Stated task
Copy the following records line for line, with no changes.

Records from a collection
# # # # #

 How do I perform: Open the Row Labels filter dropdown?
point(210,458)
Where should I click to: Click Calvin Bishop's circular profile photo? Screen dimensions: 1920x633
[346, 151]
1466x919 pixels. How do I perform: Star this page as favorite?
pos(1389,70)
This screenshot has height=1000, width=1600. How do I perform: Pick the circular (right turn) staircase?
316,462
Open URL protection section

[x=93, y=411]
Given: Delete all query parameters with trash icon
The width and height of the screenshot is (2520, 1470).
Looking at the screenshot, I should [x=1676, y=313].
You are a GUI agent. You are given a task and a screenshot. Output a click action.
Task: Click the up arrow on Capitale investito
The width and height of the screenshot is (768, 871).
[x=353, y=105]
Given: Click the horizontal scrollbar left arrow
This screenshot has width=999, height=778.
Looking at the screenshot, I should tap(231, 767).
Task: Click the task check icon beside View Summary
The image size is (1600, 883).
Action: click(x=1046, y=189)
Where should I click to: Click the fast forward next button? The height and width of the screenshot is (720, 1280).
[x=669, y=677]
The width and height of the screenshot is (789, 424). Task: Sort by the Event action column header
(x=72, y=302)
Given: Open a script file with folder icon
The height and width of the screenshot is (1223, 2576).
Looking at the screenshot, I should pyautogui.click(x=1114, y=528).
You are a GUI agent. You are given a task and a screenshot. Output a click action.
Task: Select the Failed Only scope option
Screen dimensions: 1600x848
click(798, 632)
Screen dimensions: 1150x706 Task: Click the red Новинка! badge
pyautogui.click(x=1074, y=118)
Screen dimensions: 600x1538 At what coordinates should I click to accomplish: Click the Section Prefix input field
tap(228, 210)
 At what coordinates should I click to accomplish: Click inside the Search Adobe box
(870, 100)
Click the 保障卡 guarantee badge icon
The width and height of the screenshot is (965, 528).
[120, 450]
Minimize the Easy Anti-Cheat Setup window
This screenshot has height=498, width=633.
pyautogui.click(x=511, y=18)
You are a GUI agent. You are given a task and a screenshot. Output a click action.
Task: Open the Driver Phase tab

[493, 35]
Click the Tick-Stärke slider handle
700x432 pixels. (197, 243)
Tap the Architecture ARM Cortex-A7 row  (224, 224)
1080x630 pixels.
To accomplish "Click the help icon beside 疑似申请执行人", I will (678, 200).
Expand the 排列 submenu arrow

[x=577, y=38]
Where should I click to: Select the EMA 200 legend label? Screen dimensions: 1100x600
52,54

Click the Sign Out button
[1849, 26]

# # # # #

Completed exercise
 How do I perform: Open the Row Labels filter dropdown?
point(210,458)
Where should I click to: Click Calvin Bishop's circular profile photo? Screen dimensions: 1920x633
[346, 151]
1466x919 pixels. How do I perform: Star this page as favorite?
pos(1389,70)
This screenshot has height=1000, width=1600. How do I perform: Pick the circular (right turn) staircase?
316,462
Open URL protection section

[x=93, y=411]
Given: Delete all query parameters with trash icon
The width and height of the screenshot is (2520, 1470).
Looking at the screenshot, I should [x=1676, y=313].
You are a GUI agent. You are given a task and a screenshot. Output a click action.
Task: Click the up arrow on Capitale investito
The width and height of the screenshot is (768, 871).
[x=353, y=105]
Given: Click the horizontal scrollbar left arrow
This screenshot has width=999, height=778.
Looking at the screenshot, I should tap(231, 767).
Task: Click the task check icon beside View Summary
The image size is (1600, 883).
Action: click(x=1046, y=189)
Where should I click to: Click the fast forward next button? The height and width of the screenshot is (720, 1280).
[x=669, y=677]
The width and height of the screenshot is (789, 424). Task: Sort by the Event action column header
(x=72, y=302)
Given: Open a script file with folder icon
The height and width of the screenshot is (1223, 2576).
Looking at the screenshot, I should pyautogui.click(x=1114, y=528).
You are a GUI agent. You are given a task and a screenshot. Output a click action.
Task: Select the Failed Only scope option
Screen dimensions: 1600x848
click(798, 632)
Screen dimensions: 1150x706 Task: Click the red Новинка! badge
pyautogui.click(x=1074, y=118)
Screen dimensions: 600x1538 At what coordinates should I click to accomplish: Click the Section Prefix input field
tap(228, 210)
 At what coordinates should I click to accomplish: Click inside the Search Adobe box
(870, 100)
Click the 保障卡 guarantee badge icon
The width and height of the screenshot is (965, 528).
[120, 450]
Minimize the Easy Anti-Cheat Setup window
This screenshot has height=498, width=633.
pyautogui.click(x=511, y=18)
You are a GUI agent. You are given a task and a screenshot. Output a click action.
Task: Open the Driver Phase tab

[493, 35]
Click the Tick-Stärke slider handle
700x432 pixels. (197, 243)
Tap the Architecture ARM Cortex-A7 row  (224, 224)
1080x630 pixels.
To accomplish "Click the help icon beside 疑似申请执行人", I will (678, 200).
Expand the 排列 submenu arrow

[x=577, y=38]
Where should I click to: Select the EMA 200 legend label? Screen dimensions: 1100x600
52,54

Click the Sign Out button
[1849, 26]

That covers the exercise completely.